Hierarchical Indexing with Knowledge Enrichment for Multilingual Video Corpus Retrieval
Yu Wang, Tianhao Tan, Yifei Wang
TL;DR
This work tackles multilingual retrieval of long, terminology-dense medical instructional videos by proposing a multi-stage pipeline that semantically chunks subtitles, enriches chunks with knowledge-graph facts, and stores them in a hierarchical index using language-agnostic embeddings. Retrieval uses a coarse-to-fine tree search followed by multilingual LLM re-ranking to maintain precision while avoiding exhaustive cross-encoder scoring. Ablation studies demonstrate that KG enrichment, hierarchical indexing, and LLM re-ranking each contribute meaningfully, with LLM re-ranking providing the largest performance lift, and the overall system achieving state-of-the-art results on the mVCR benchmark. The approach offers a scalable solution for accurate multilingual video retrieval in specialized medical corpora, with future directions including structured KG reasoning, knowledge distillation for compact re-rankers, and incorporating multi-modal features.
Abstract
Retrieving relevant instructional videos from multilingual medical archives is crucial for answering complex, multi-hop questions across language boundaries. However, existing systems either compress hour-long videos into coarse embeddings or incur prohibitive costs for fine-grained matching. We tackle the Multilingual Video Corpus Retrieval (mVCR) task in the NLPCC-2025 M4IVQA challenge with a multi-stage framework that integrates multilingual semantics, domain terminology, and efficient long-form processing. Video subtitles are divided into semantically coherent chunks, enriched with concise knowledge-graph (KG) facts, and organized into a hierarchical tree whose node embeddings are generated by a language-agnostic multilingual encoder.
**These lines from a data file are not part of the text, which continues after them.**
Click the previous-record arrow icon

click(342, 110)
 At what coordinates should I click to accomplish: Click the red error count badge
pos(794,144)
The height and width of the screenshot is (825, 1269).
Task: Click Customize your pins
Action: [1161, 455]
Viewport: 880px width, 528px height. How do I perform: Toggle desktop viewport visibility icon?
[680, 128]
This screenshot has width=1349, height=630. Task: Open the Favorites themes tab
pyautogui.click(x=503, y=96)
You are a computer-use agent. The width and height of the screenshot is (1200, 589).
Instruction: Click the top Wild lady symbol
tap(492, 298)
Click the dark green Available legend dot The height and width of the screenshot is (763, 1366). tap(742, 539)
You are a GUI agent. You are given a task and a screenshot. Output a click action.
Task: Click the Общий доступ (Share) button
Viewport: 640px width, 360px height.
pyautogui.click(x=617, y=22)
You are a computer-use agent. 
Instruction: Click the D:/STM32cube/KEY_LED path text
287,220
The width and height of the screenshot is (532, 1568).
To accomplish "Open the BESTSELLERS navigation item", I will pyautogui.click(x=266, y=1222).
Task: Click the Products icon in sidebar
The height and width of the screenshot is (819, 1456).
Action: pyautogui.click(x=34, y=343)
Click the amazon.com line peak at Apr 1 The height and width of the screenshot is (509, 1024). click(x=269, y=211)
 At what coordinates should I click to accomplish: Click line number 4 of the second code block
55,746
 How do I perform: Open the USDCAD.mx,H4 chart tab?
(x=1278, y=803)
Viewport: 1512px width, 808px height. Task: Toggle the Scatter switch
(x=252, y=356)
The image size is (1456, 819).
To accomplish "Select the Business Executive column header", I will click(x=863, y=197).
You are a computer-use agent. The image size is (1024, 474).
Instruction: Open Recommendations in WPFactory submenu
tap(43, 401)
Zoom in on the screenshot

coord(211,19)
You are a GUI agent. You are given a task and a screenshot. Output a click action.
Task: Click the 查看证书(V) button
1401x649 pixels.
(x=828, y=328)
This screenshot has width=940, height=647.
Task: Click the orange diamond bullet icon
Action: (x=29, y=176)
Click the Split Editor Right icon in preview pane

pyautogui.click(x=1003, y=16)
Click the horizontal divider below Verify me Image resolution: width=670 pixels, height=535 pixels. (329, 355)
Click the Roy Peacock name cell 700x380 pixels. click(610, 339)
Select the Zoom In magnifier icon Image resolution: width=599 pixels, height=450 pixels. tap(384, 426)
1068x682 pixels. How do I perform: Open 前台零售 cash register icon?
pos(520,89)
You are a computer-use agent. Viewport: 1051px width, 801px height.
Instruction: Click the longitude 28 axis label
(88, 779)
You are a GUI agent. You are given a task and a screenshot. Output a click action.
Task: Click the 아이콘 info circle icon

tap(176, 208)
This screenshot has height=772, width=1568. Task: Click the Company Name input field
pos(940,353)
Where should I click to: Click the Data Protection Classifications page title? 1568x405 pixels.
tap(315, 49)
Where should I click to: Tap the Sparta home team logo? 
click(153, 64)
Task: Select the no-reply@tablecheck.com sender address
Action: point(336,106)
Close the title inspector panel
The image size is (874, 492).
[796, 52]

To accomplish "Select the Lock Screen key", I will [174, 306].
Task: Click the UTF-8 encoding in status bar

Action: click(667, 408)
At query time, the same encoder embeds the input question; a coarse-to-fine tree search prunes irrelevant branches, and only the top-ranked chunks are re-scored by a lightweight large language model (LLM). This design avoids exhaustive cross-encoder scoring while preserving chunk-level precision. Experiments on the mVCR test set demonstrate state-of-the-art performance, and ablation studies confirm the complementary contributions of KG enrichment, hierarchical indexing, and targeted LLM re-ranking. The proposed method offers an accurate and scalable solution for multilingual retrieval in specialized medical video collections.